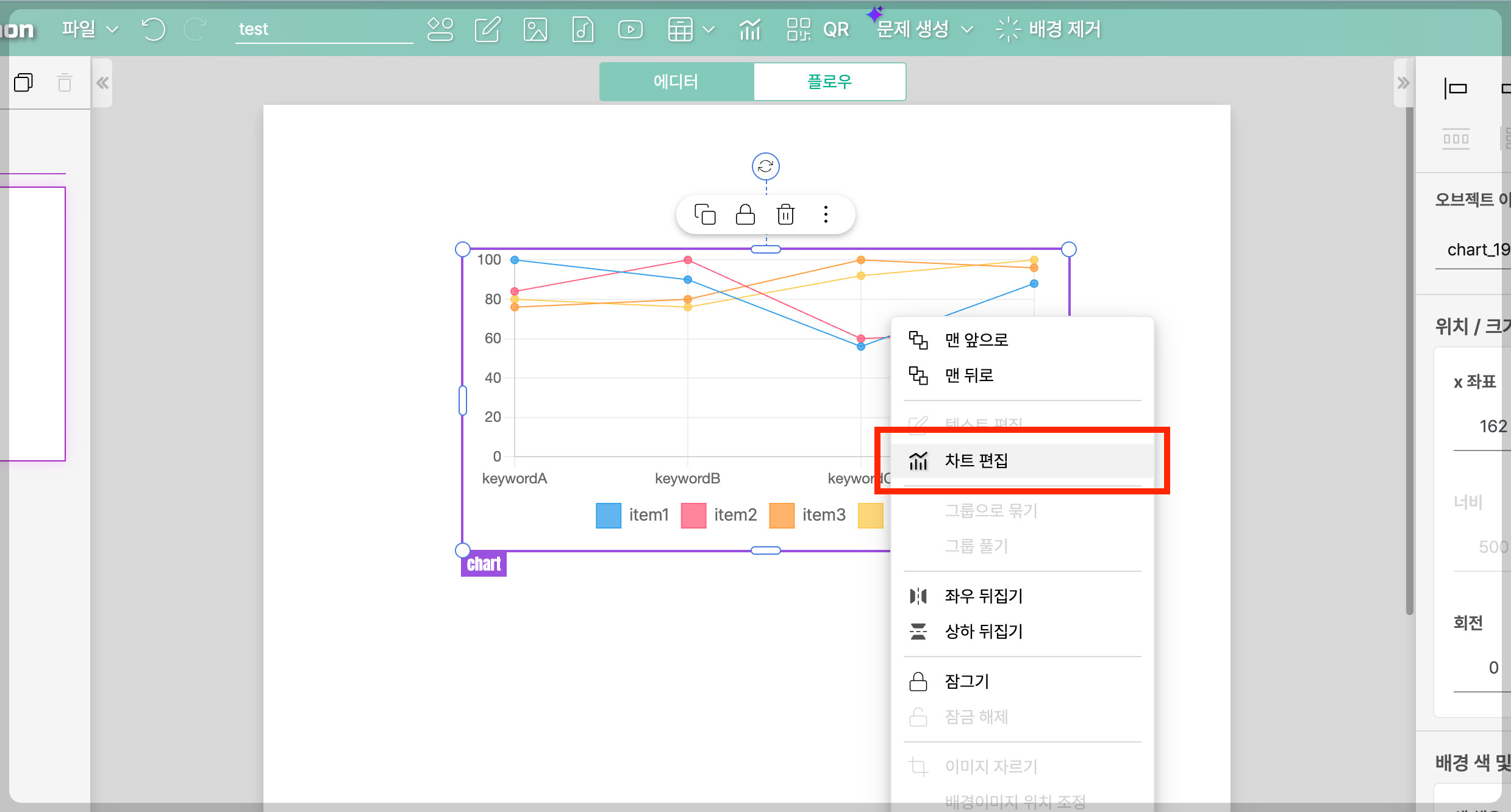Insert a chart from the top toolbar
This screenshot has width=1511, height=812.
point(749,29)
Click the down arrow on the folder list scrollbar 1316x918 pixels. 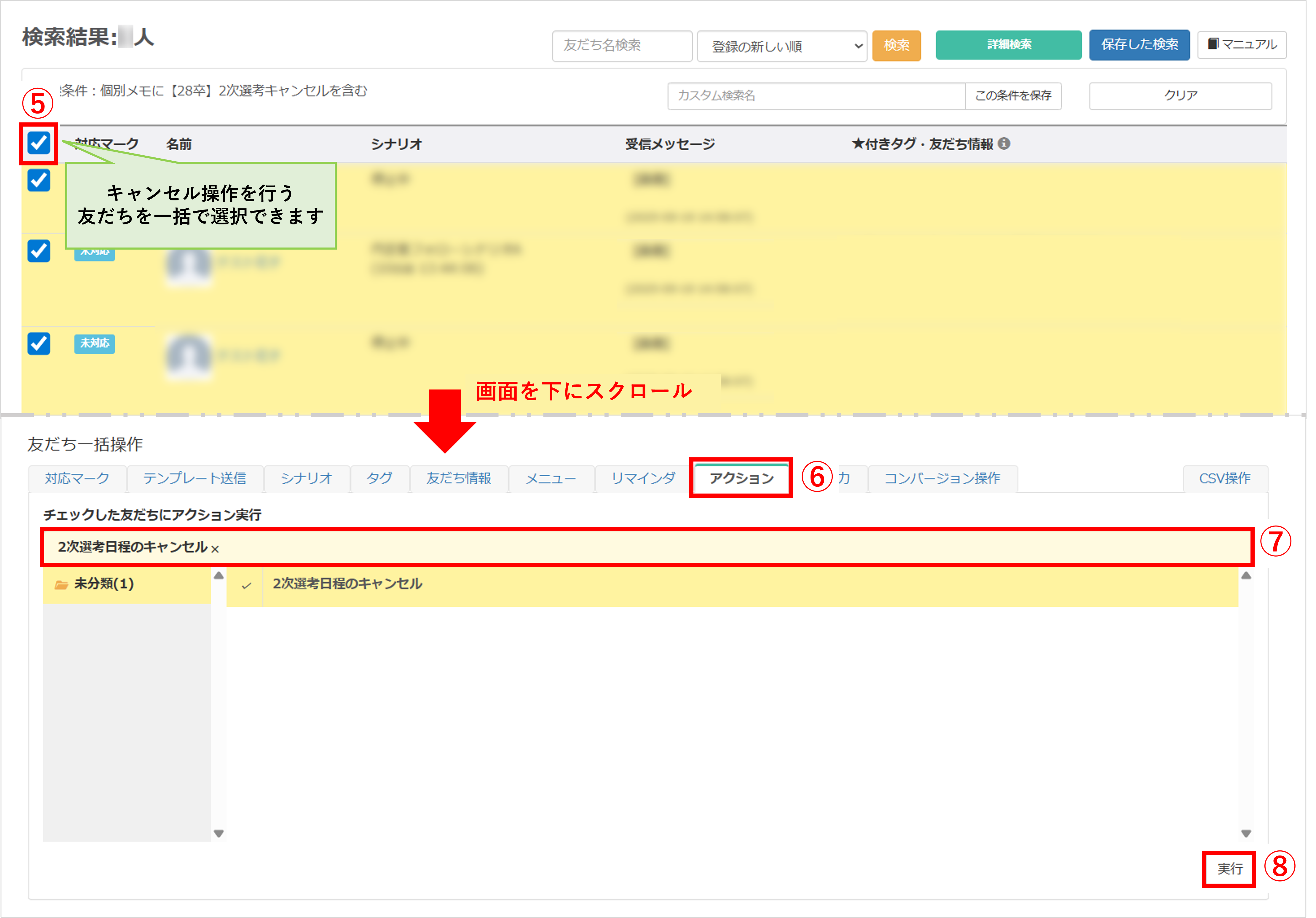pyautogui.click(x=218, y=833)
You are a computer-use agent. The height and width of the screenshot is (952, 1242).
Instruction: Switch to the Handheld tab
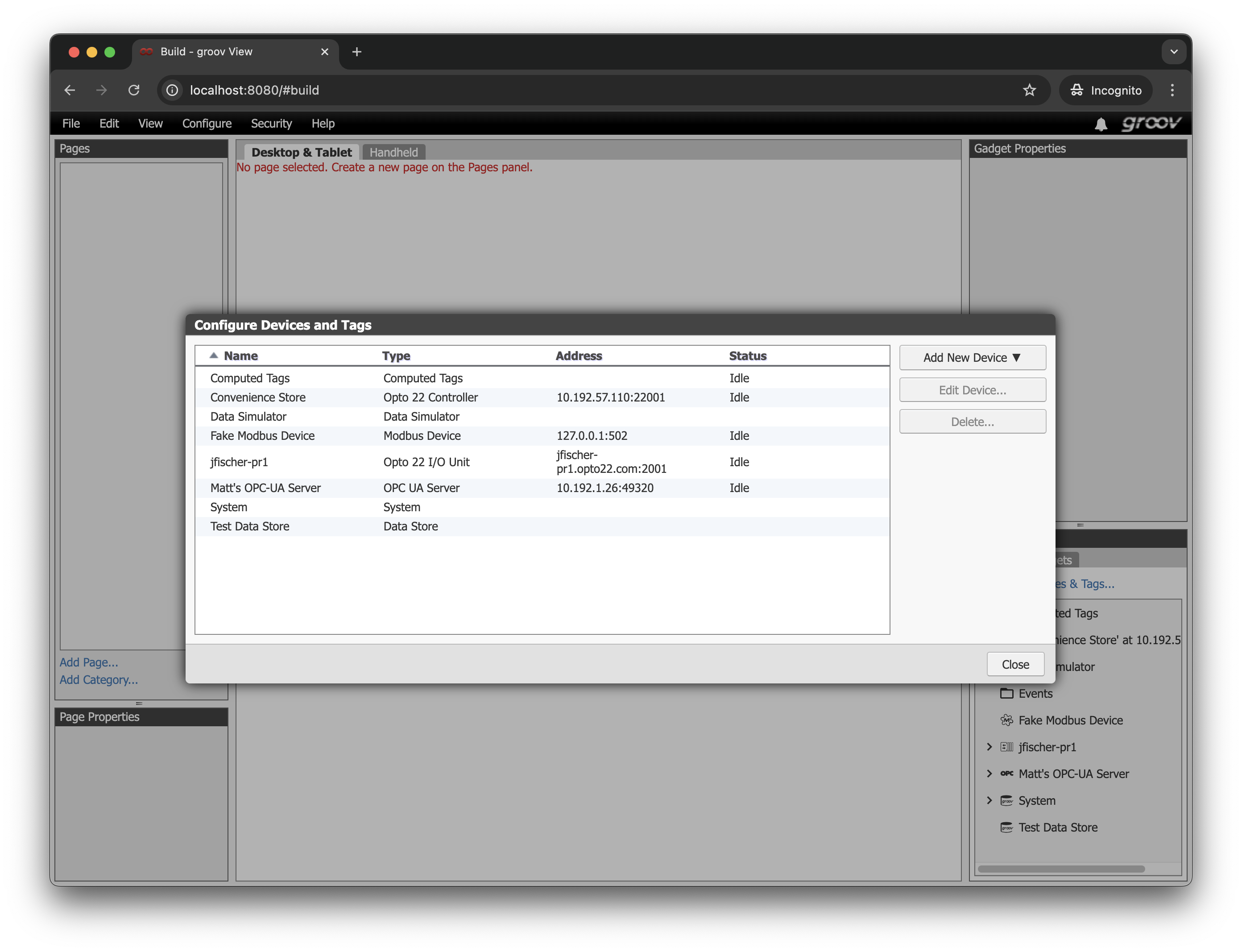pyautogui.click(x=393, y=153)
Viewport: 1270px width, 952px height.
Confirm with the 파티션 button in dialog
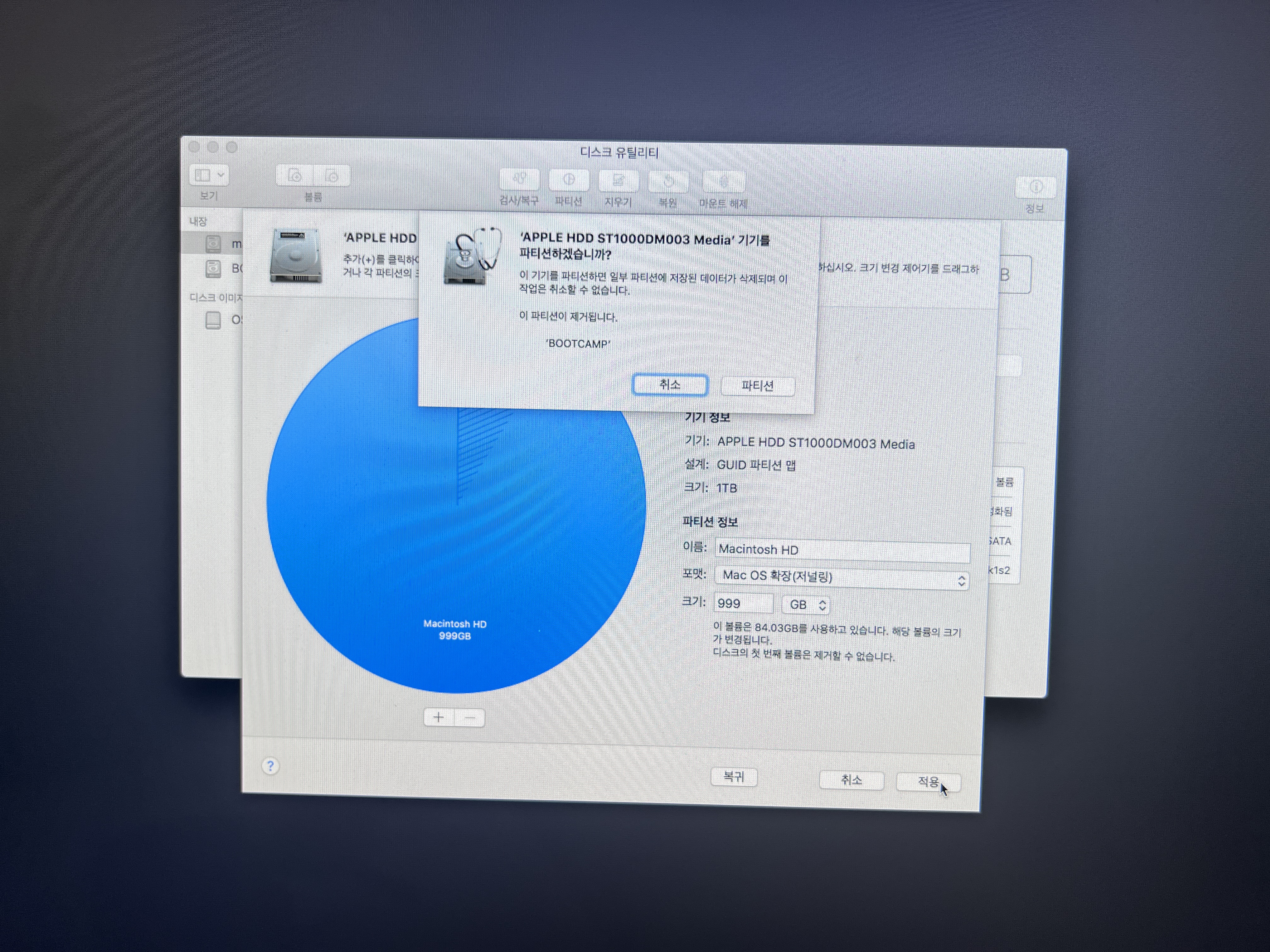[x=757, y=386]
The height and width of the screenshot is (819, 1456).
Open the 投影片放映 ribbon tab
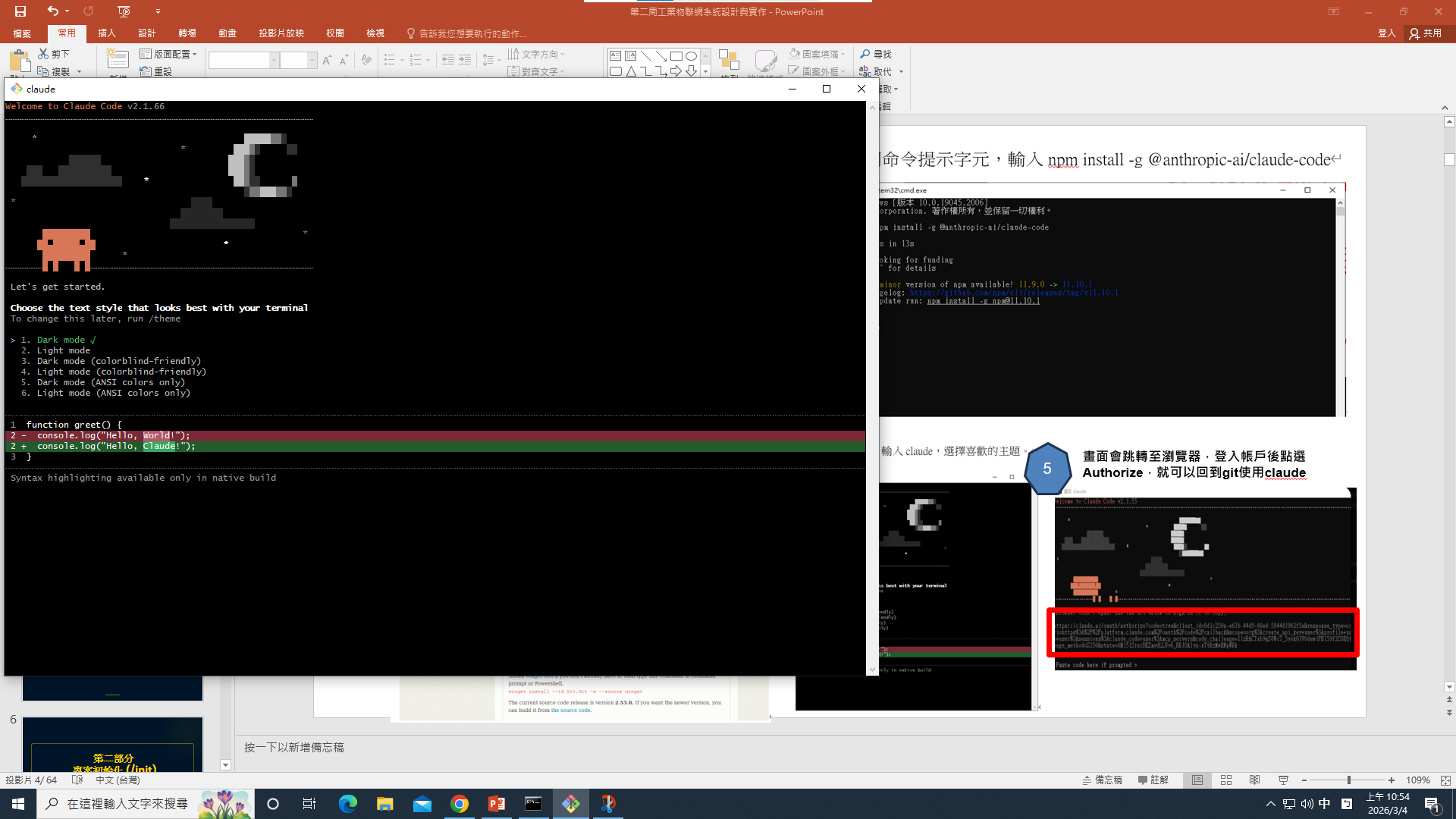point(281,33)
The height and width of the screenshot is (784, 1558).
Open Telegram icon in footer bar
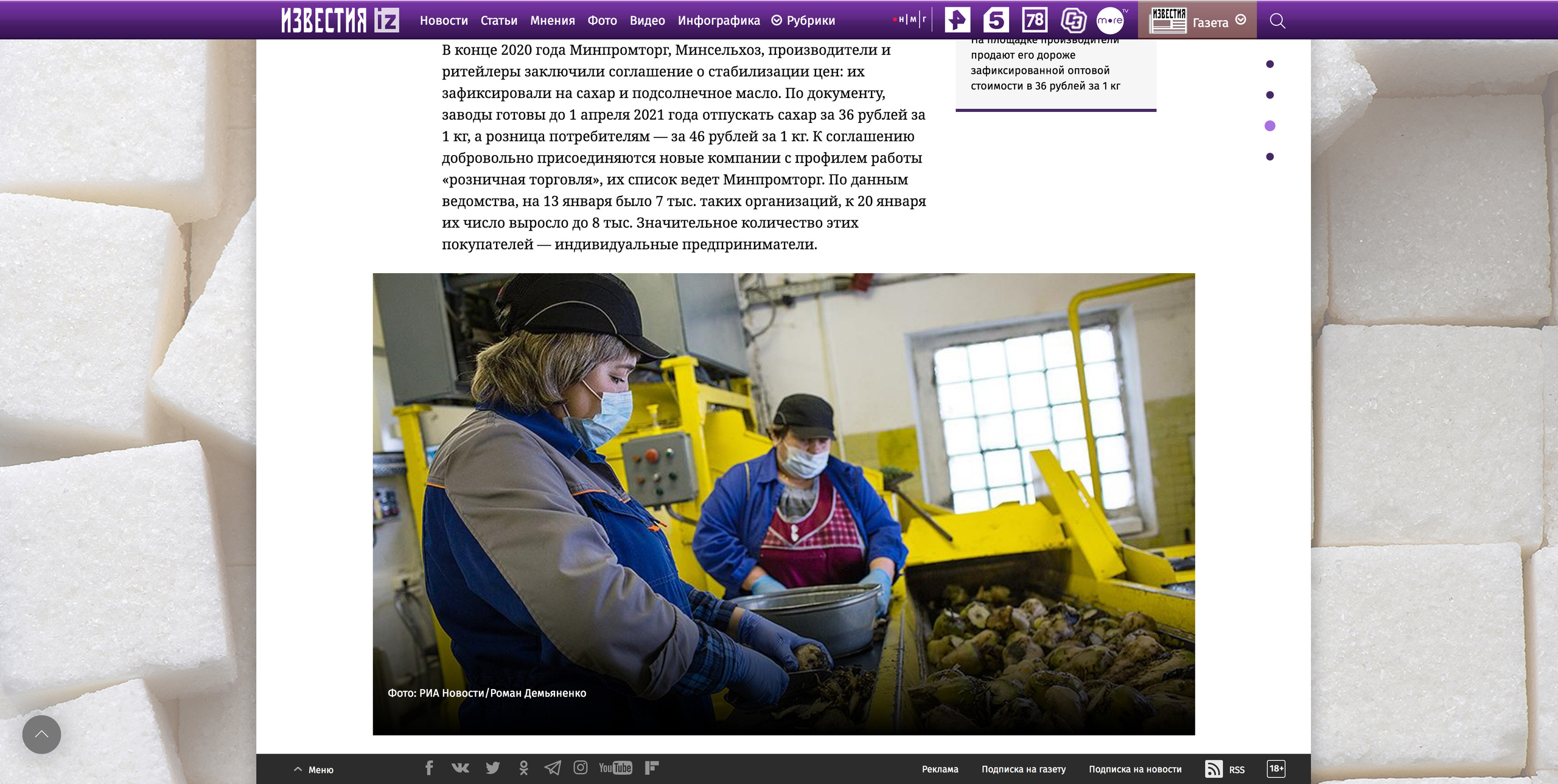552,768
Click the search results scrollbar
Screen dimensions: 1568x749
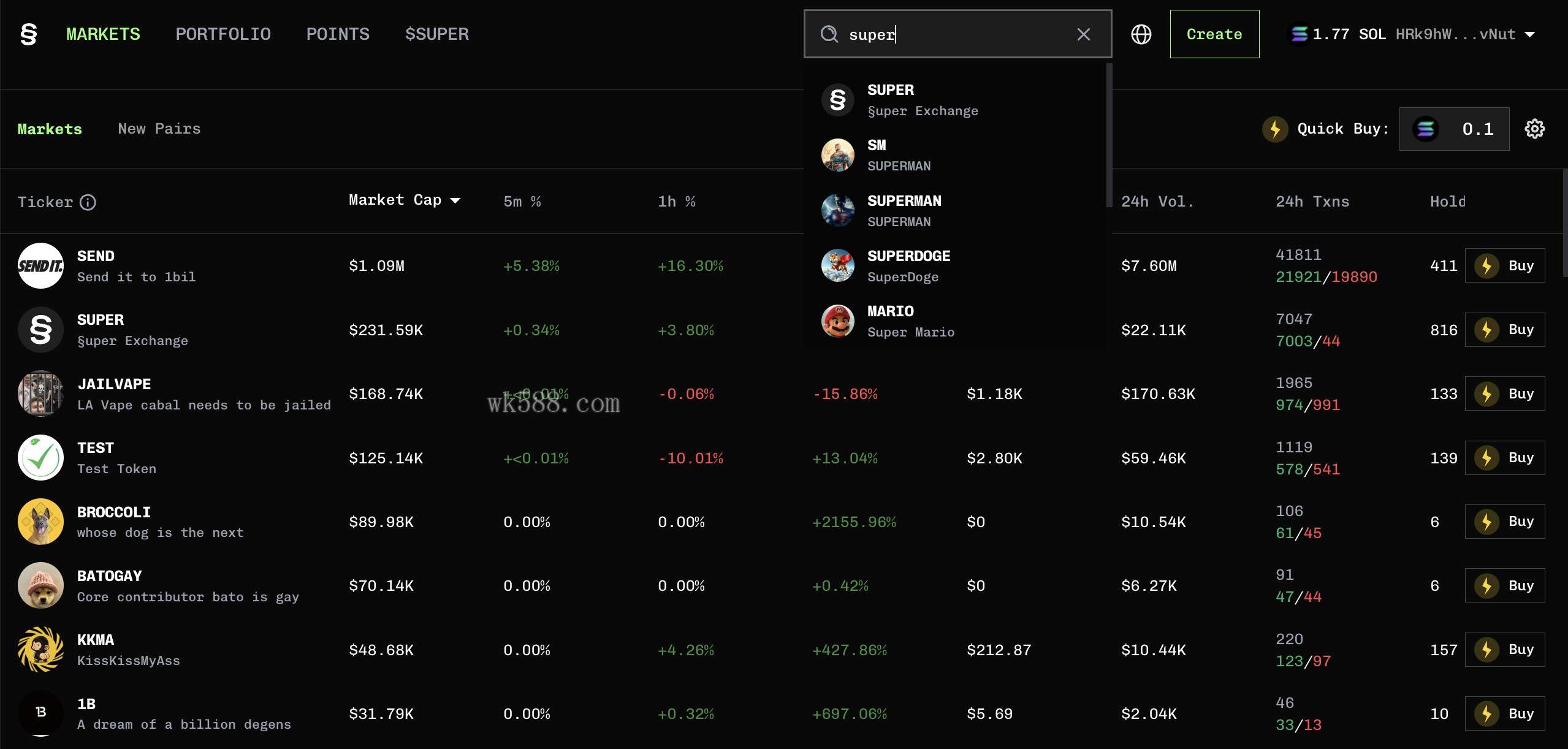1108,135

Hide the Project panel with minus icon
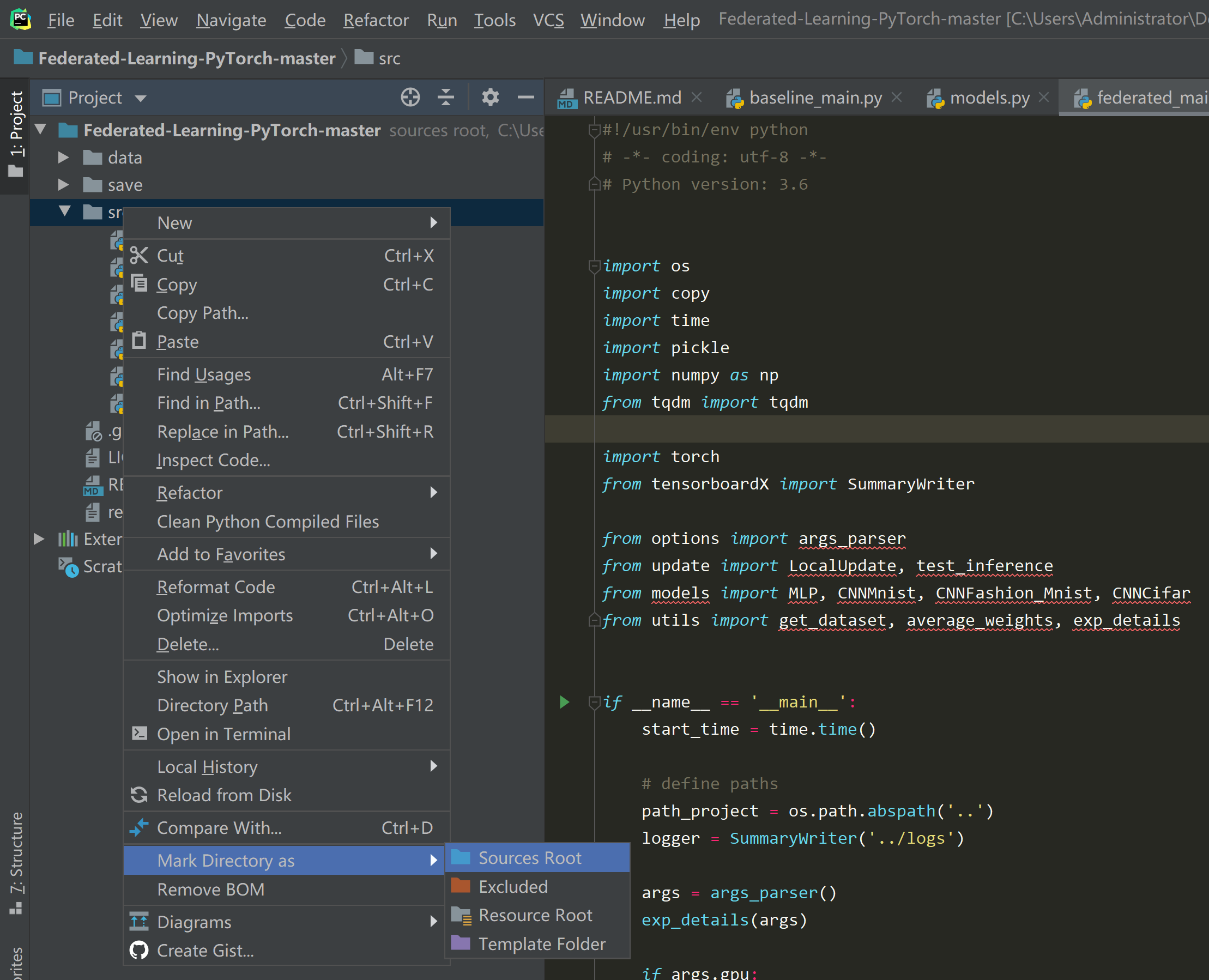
------------------------------------
What the task requires -> Leave out every picture and copy, exactly as written, the lines from the one with "Open Telegram icon in footer bar" through the end of the records above.

Answer ->
Open Telegram icon in footer bar
552,768
Click the search results scrollbar
Screen dimensions: 1568x749
1108,135

Hide the Project panel with minus icon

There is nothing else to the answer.